§ TRY IT: Word for word, set down the records and skip each picture.

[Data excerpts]
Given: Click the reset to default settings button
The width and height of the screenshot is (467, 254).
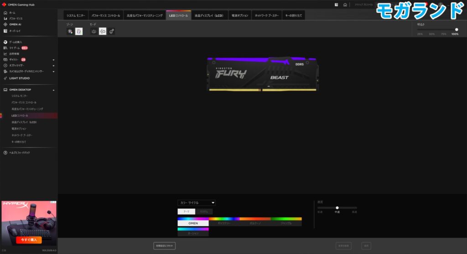Looking at the screenshot, I should coord(165,246).
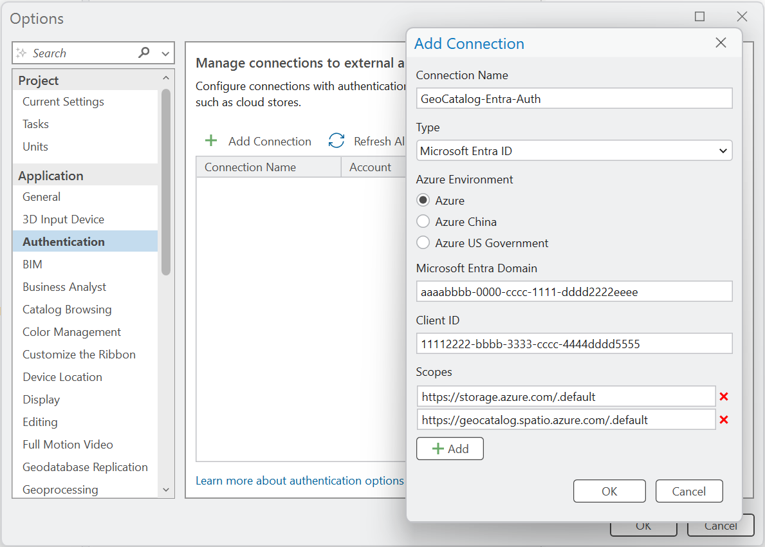Image resolution: width=765 pixels, height=547 pixels.
Task: Confirm the Add Connection dialog with OK
Action: [x=609, y=491]
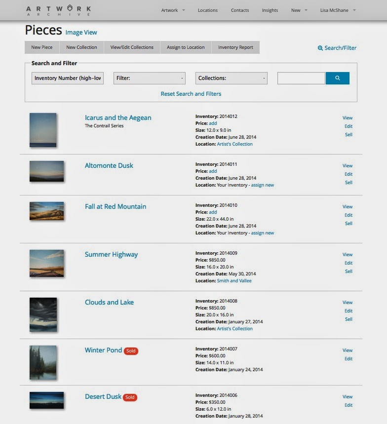The image size is (387, 424).
Task: Change sorting with the Inventory Number dropdown
Action: [x=67, y=78]
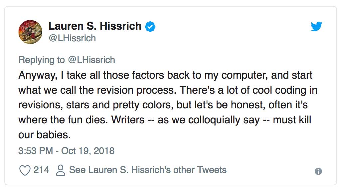Image resolution: width=342 pixels, height=194 pixels.
Task: Click the Lauren S. Hissrich display name
Action: pos(95,26)
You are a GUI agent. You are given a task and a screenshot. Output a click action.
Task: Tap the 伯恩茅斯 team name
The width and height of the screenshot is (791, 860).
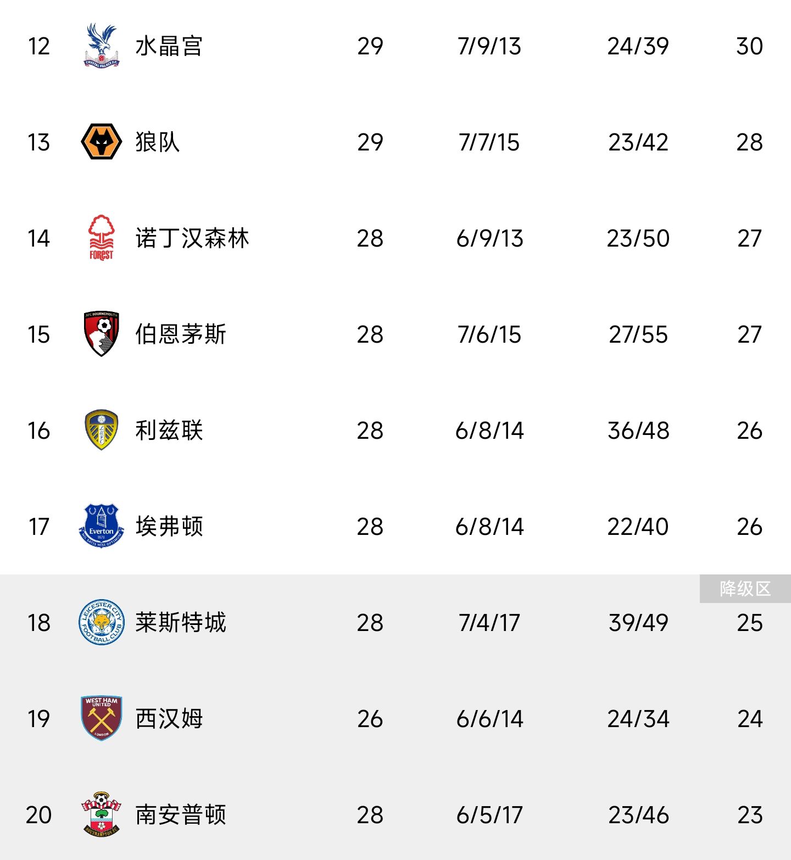click(x=181, y=334)
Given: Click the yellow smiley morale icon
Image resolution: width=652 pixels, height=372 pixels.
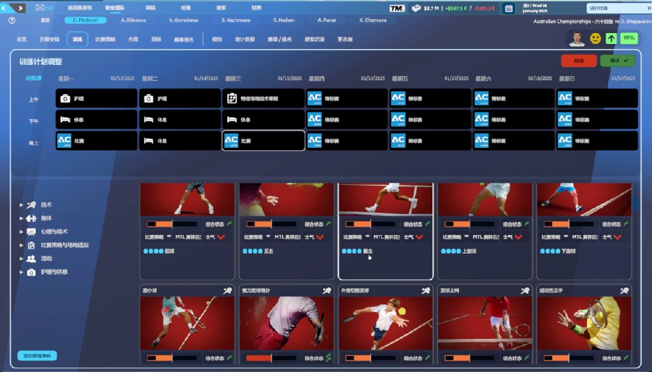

§ RESPONSE TO THIS EXERCISE:
Given: Click the reset to default settings button
The width and height of the screenshot is (467, 254).
Looking at the screenshot, I should coord(165,246).
Image resolution: width=765 pixels, height=547 pixels.
Task: Confirm the Add Connection dialog with OK
Action: [x=609, y=491]
The image size is (387, 424).
Task: Change sorting with the Inventory Number dropdown
Action: [x=67, y=78]
Image resolution: width=342 pixels, height=194 pixels.
Task: Click the Lauren S. Hissrich display name
Action: pos(95,26)
You are a GUI agent. You are given a task and a screenshot. Output a click action.
Task: Tap the 伯恩茅斯 team name
The width and height of the screenshot is (791, 860).
click(x=181, y=334)
Given: Click the yellow smiley morale icon
Image resolution: width=652 pixels, height=372 pixels.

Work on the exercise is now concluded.